“The Success of Failure”
Diane Brown Gallery
There was a sanctimonious air to this exhibition, as though the artists, despite their willingness to expose their wounds, couldn’t help but turn them into blessings. When is a failed work of art a success? Perhaps when it seems to test the artist’s integrity, to touch a nerve of taboo or unknown meaning, or when it inadvertently exposes the impossibility of perfection in our dismal modern age. But none of the artists here make public what would remain private in order to mortify the flesh of their already achieved success. It’s all much more simple: failure becomes success—and what about success becoming failure?—when all value is relative, when it is no longer culturally clear what it is to achieve value, when not only the standards of value but also the sense of value’s necessity have collapsed. To become successful in the terms of this show (which Independent Curators Inc. will circulate in a larger version next year), the failed work of art need only add casually to the art spectacle—not simply through an easy novelty, but through becoming a stimulus for critical discourse, an occasion for art to reflect on its most preferred theme: itself. As long as the work becomes interpretable by reason of its “critical” manner of presentation—these days just to be exhibited tends to confer credibility and significance—and as long as it affords an opportunity for intellectual banter, the art has “made it.”
From this point of view, the most critically pointed of the artists’ texts accompanying this narcissistically opportunistic exhibition was Mark Oi Suverds, which brought together the two most trenchant issues of today’s art world: becoming known, as an end in itself, and making money. (It sometimes seems that artists, to have both, need only have a certain amount to say and no more—that is, that they must lack the aspiration to discover the limitations of their ideas, especially the intellectual and moral limitations.) Oi Suvero writes: “I want everyone to know, it was worth a quarter of a million dollars and now it’s worth nothing.” The work shown was a fragment of a larger wooden piece that had rotted away. Clearly Oi Suvero was distressed by the loss of the work, but it is significant that he expresses its reduction to a failure in an economic metaphor. Some homespun truths underlie the disarming humor: the money Oi Suvero has lost through the work’s destruction is recovered with interest, as it were, by the work becoming “critically recognized.” This will payoff in the more concrete dividend of higher prices later. The “success” of failure is to become a succès d’estime, for this can be the launching pad for fresh commercial success, and is not without social value in itself. Once the public has made the initial leap of faith in one’s art, even failure adds to one’s status these days. Nobody would pay attention if art school students held an exhibition of failed works, although such an exhibition, with texts by their professors explaining why the works are failures, would be an edifying display of art education. Student works don’t yet have sufficient legitimacy to be failures; are the failed works of masters regressive student works?

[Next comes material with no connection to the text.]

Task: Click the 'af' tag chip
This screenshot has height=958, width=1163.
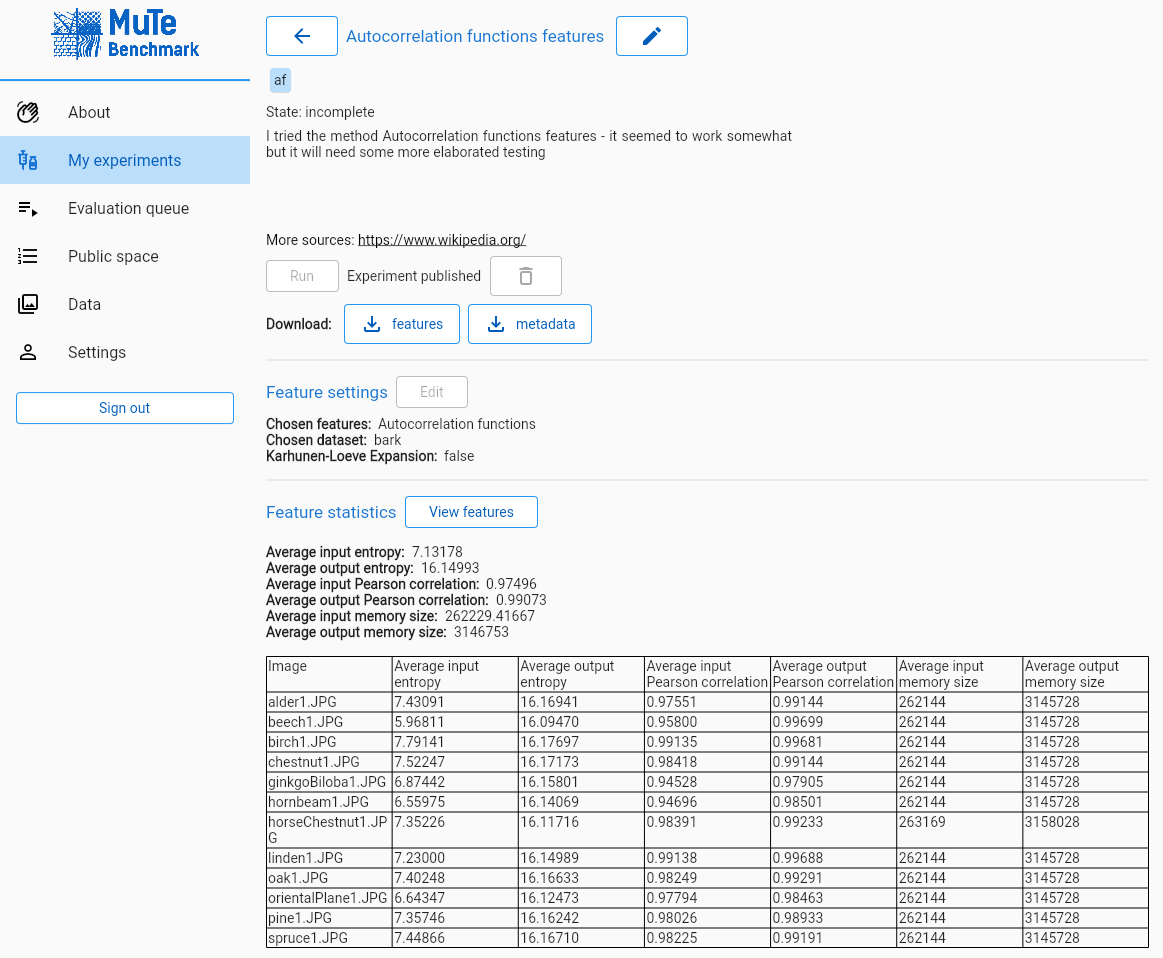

Looking at the art itself one sees how everything can be of interest and nothing of value—it is beyond good and bad because it is “symptomatic” (the modern condition). The interest here has two components: the work reminds us of the artist’s success through its affinity with his or her known, approved style, and it makes us wonder about the reasons for its deviation from this “norm.” Thus Eric Fischl’s Untitled, 1979, is an intriguing embarrassment, for the viewer as well as for the artist. Those who respect his art in general may be embarrassed by this particular example of it, yet lured by their desire to understand the nature of his lapse from mastery. In this case there are technical reasons as well as the general pointlessness of the conception—the radical difference in clarity of rendering between figure, a crouching woman, and object, a lawn chair, as well as the unresolved character of the space between them, and the lack of any “edge” to their relationship. Other works, such as Richard Pettibone’s Portrait of Max and Linda Polevsky (slightly altered), 1975, seem like facile conceptual successes, and failures for just that reason. They don’t try hard enough—not that hard work hasn’t often justified mediocre results. Meret Oppenheim’s Sommergestrupp (Summer scrub, 1955) shows a far from hectic gesturalism, and fails to bring off the synthesis of primary-process and secondary-process thinking it attempts. It is also a clue to the real reason these artists regard the exhibited works as failures: the reason they lack carrying power, unconscious conviction, is that they neither are made for a particular public nor bring a particular artistic self into being. These works exist for nobody, not even the artists who made them.